Duke bulge, ghosts vanish NCAA TOURNAMENT

March 23, 1998|By Don Markus | Don Markus,SUN STAFF

ST. PETERSBURG, Fla. -- There are some holes in the synthetic dome at Tropicana Field yesterday that probably will be patched up by the time the expansion Tampa Bay Devil Rays begin their first season here next week. They did more than let in a little air yesterday during the NCAA South Regional final between Duke and Kentucky.

They let in some ghosts.

They had been hanging around for six years, haunting more the school's fans than the Wildcats themselves, waiting for the moment for revenge against another bunch of Blue Devils.
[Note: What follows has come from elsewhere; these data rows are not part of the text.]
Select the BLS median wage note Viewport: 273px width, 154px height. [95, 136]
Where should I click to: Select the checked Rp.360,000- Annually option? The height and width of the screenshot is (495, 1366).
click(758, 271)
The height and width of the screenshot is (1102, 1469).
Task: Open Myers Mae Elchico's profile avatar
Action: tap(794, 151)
In the course of nine frantic minutes that saw Kentucky overcome a 17-point deficit and beat Duke, 86-84, they were exorcised once and for all.

They disappeared from sight the moment Duke freshman William Avery's desperation 30-footer banked high off the backboard as time expired, sending the Wildcats immediately to the floor in celebration and ultimately to their third straight Final Four, this time against Stanford in Saturday's semifinals at the Alamodome in San Antonio.
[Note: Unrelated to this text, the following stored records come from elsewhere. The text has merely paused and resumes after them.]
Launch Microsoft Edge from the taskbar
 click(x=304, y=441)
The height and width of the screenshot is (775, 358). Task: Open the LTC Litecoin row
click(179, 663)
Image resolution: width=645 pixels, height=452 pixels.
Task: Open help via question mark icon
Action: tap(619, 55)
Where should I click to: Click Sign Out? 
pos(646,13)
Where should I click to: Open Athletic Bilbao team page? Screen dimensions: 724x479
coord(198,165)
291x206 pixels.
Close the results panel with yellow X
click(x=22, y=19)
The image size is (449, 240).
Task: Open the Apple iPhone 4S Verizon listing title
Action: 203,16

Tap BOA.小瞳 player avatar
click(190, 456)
"It was just a very difficult ending," said Duke coach Mike Krzyzewski, who lost for the first time in eight regional finals. "Our kids put us in a position to win and we didn't. But we didn't lose this game. Kentucky won it." Said Kentucky senior forward Scott Padgett: "I guess this will make up for '92 in the eyes of the fans. If [Christian] Laettner's shot was infamous for Kentucky fans, my shot will be infamous for Duke fans."

Padgett took his place in this long and storied program when his three-point shot with 39.4 seconds to play gave Kentucky (33-4) an 84-81 lead. And it was Padgett who took his place on the court in the last 4.5 seconds, making sure that Roshown McLeod didn't do to the Wildcats what Laettner did to them in the 1992 East Regional final.
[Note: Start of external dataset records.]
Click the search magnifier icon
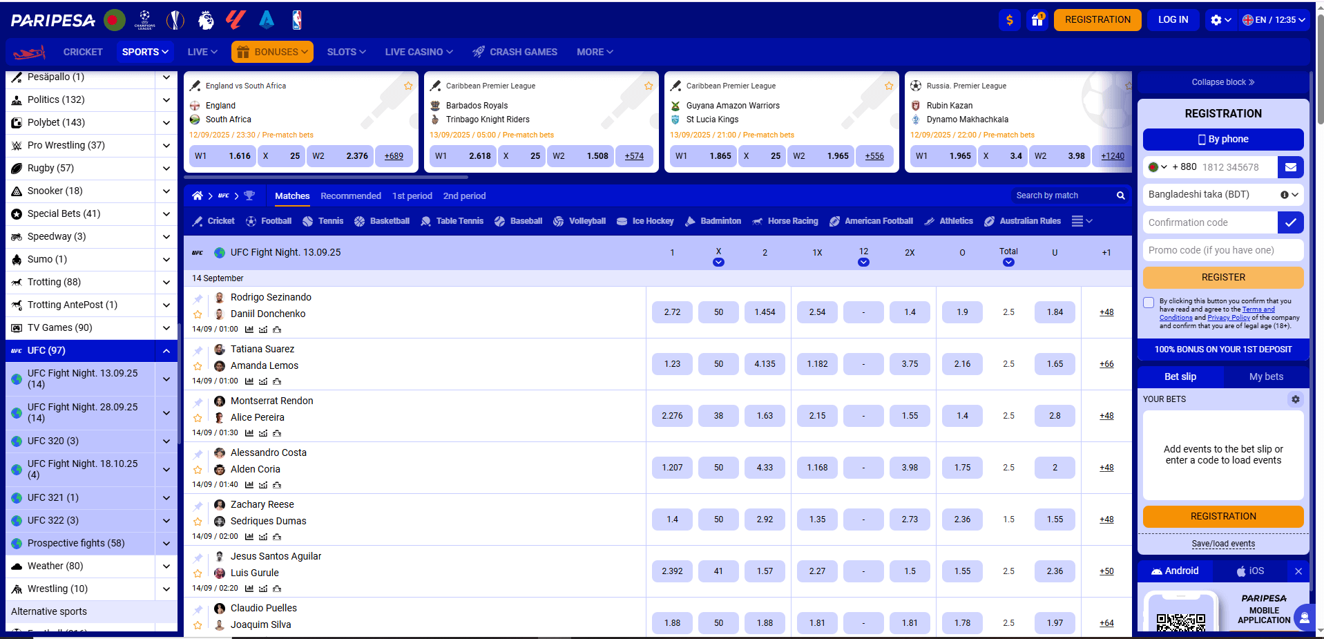The height and width of the screenshot is (639, 1324). 1120,196
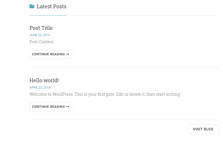Click the divider line above Visit Blog
Viewport: 223px width, 147px height.
125,120
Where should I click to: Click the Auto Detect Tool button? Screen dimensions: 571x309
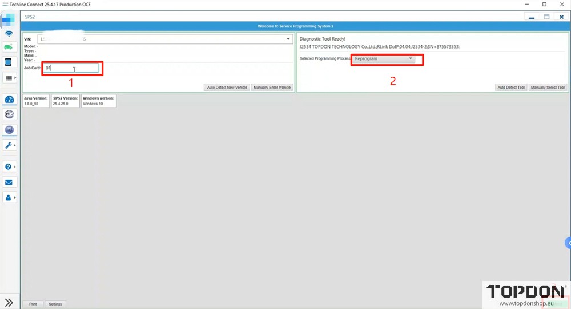click(x=510, y=88)
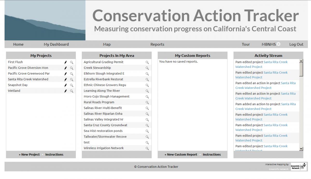Screen dimensions: 311x179
Task: Open the GreenInfo Network logo
Action: coord(298,167)
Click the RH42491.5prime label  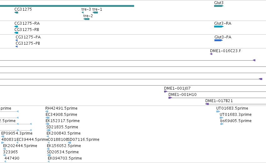61,108
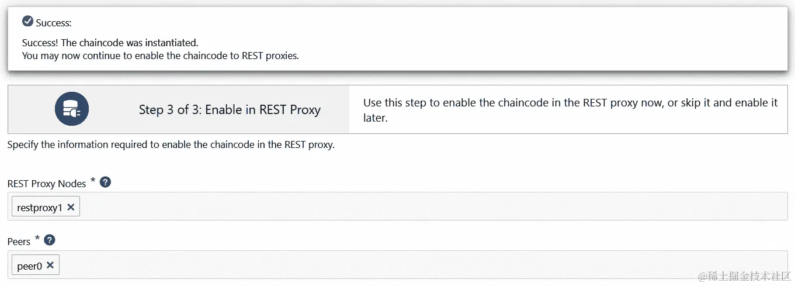This screenshot has height=286, width=795.
Task: Click the Success checkmark icon
Action: (27, 22)
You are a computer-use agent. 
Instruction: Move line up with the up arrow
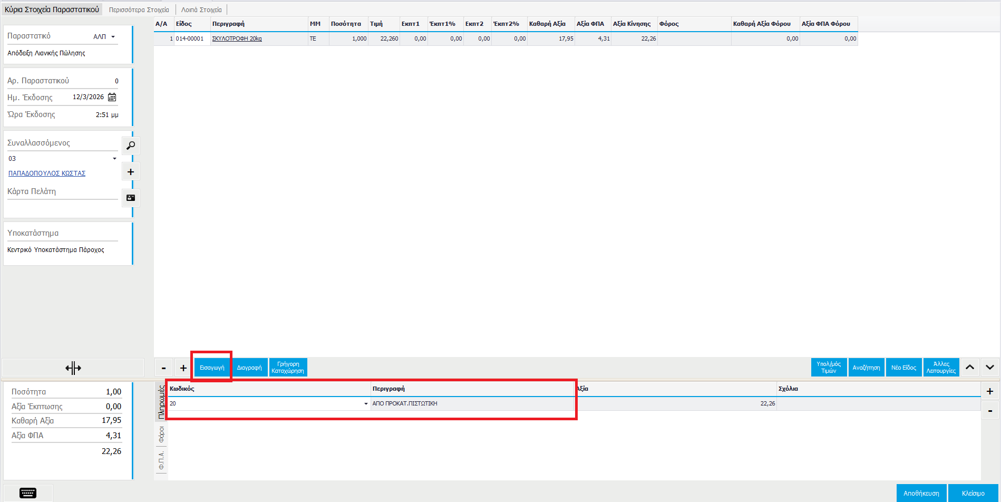970,368
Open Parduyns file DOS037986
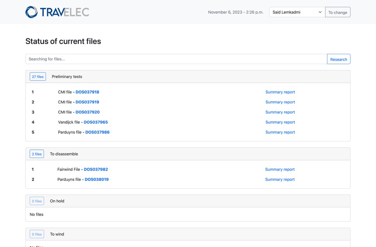The height and width of the screenshot is (247, 376). pyautogui.click(x=97, y=132)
That was the thought many of the 40,589 fans, not to mention many of the players and coaches, had when Duke freshman Shane Battier stood under the Kentucky basket looking to inbound the ball. But with McLeod and Trajan Langdon covered, Battier couldn't do what Grant Hill did in lofting a perfect pass to Laettner, whose 17-footer gave Duke a 104-103 win. Instead, he shoveled the ball to Avery, who sped and spun upcourt before launching his shot.

"No question, that game was going through my mind," said Avery, who had taken over for senior point guard Steve Wojciechowski on the final possession. "I was praying that the outcome would be the same, but it didn't happen. No question, I wanted the ball. All good players want the ball in that situation."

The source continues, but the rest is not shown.